News / Asia

Amnesty Urges Protection of Pakistani Girl Accused of Blasphemy

Pakistani Christian children play under a banner condemning the arrest of a Christian girl in Islamabad, Pakistan, Aug. 21, 2012.
Pakistani Christian children play under a banner condemning the arrest of a Christian girl in Islamabad, Pakistan, Aug. 21, 2012.
VOA News
Amnesty International is urging the Pakistani government to ensure the safety of a Christian girl accused of violating the country's blasphemy laws after she allegedly desecrated a religious text.

Police arrested Ramsha Masih last week after angry neighbors surrounded her house in Islamabad and accused her of burning pages inscribed with verses from the Quran.  Some said she was burning papers from the garbage for cooking.

Pakistani President Asif Ali Zardari has ordered a probe into the girl's case.  She is reported to be mentally handicapped and as young as 12.

On Tuesday, Amnesty International issued a statement calling on the Pakistani government to urgently reform its blasphemy laws, which carry the death penalty.  
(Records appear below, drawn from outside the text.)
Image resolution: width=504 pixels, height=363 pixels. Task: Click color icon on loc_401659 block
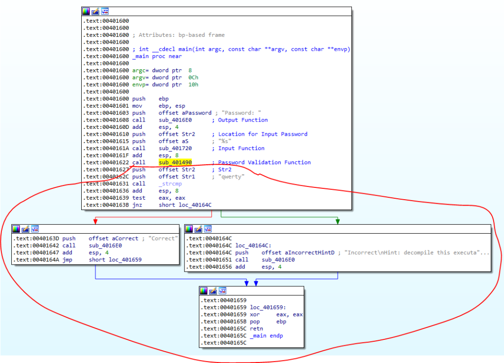pyautogui.click(x=204, y=291)
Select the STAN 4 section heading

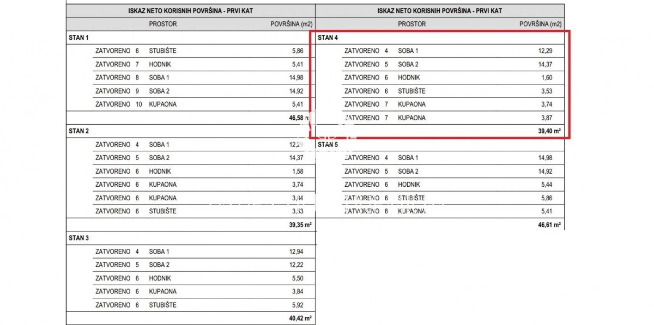(328, 38)
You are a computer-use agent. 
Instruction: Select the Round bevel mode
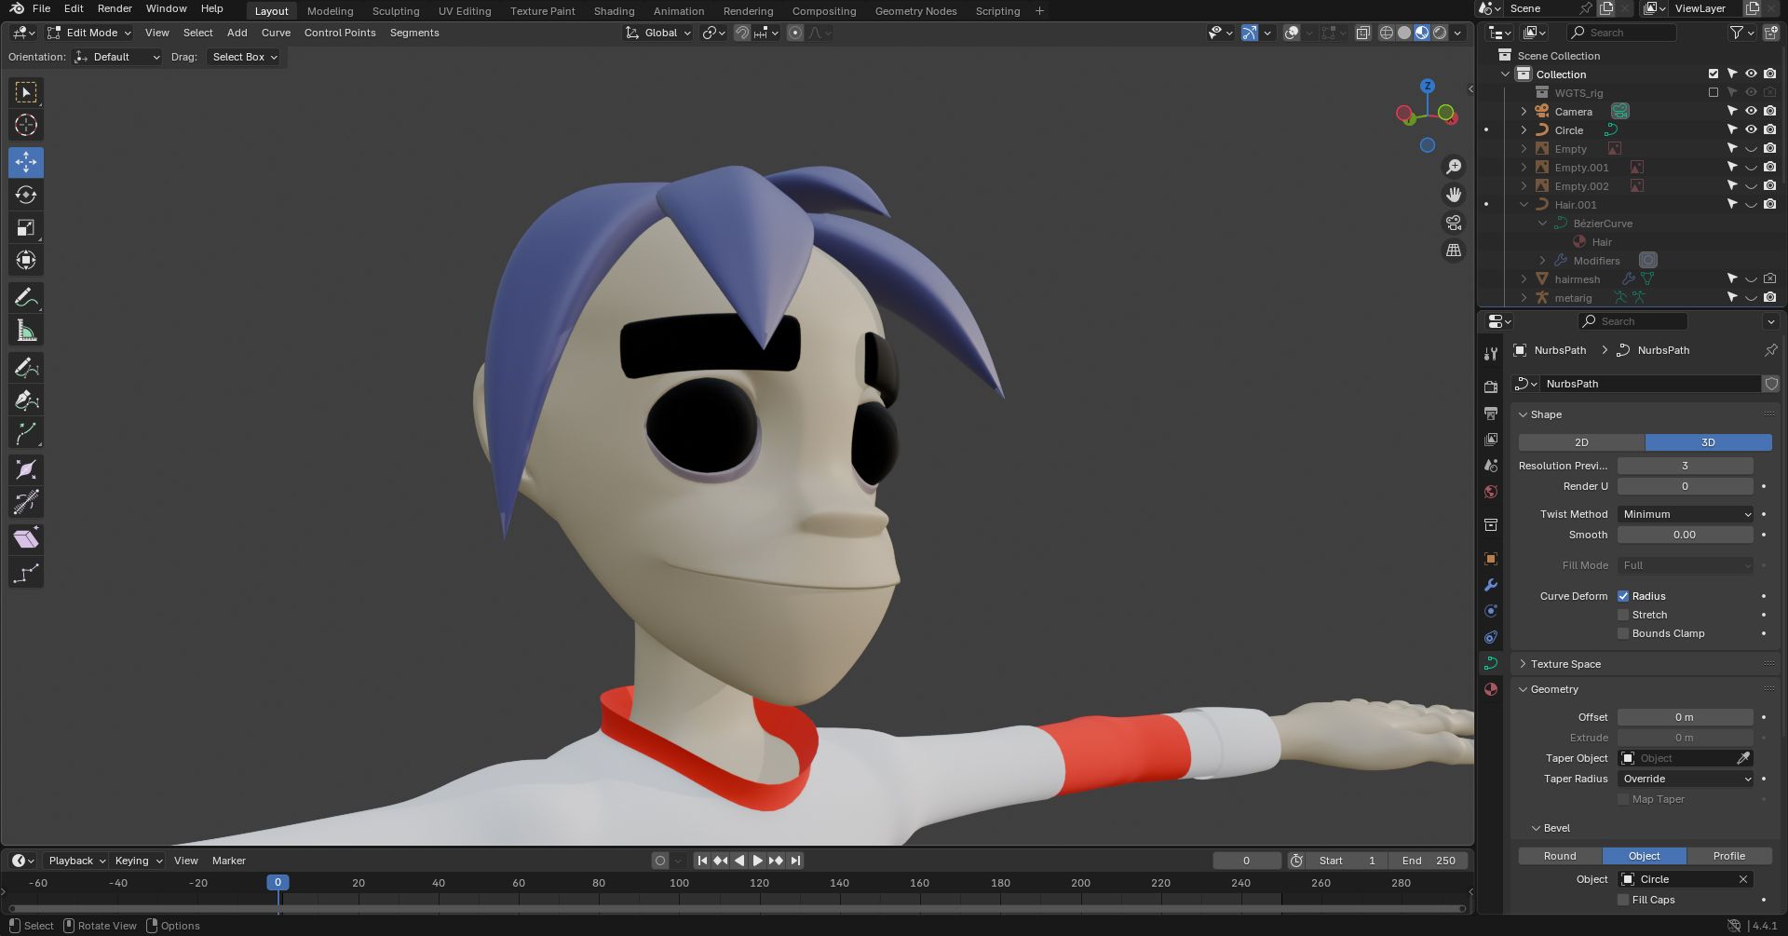click(x=1560, y=856)
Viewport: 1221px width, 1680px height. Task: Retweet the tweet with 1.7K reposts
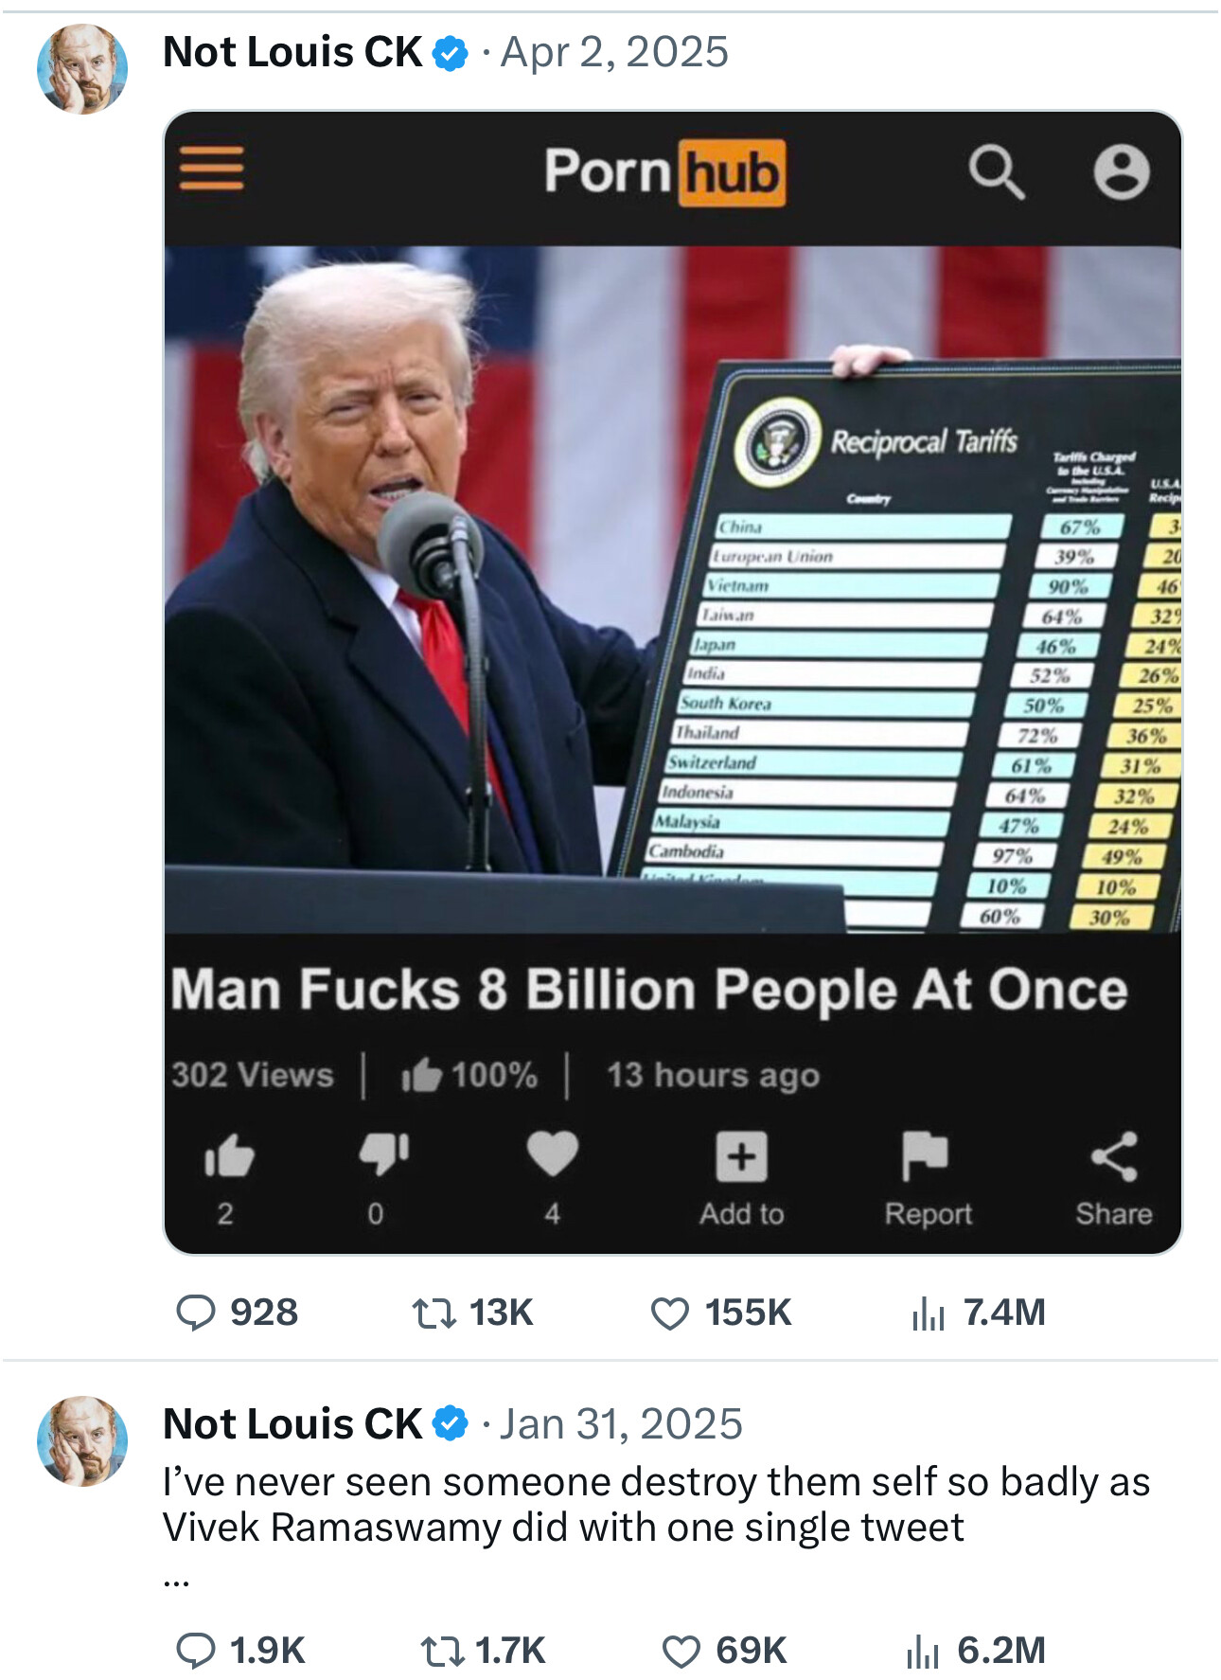pyautogui.click(x=442, y=1651)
The London-based human rights group welcomed President Zardari's "swift response," but said such actions will "count for little" unless the blasphemy laws are reformed.  Amnesty urged Pakistani officials to ensure the laws cannot be used to maliciously settle disputes or enable private citizens to take matters into their own hands.

Amnesty also urged Pakistani authorities to ensure that the girl and her family are protected against intimidation and attacks.

Last year, Pakistan's Minister of Minorities Shahbaz Bhatti, the only Christian member of the federal Cabinet, was gunned down in Islamabad.  And Punjab province's governor, Salman Taseer, was killed by one of his bodyguards for opposing the controversial blasphemy laws.  

Christians are the largest non-Muslim religious minority in Pakistan, making up about 5 percent of the population.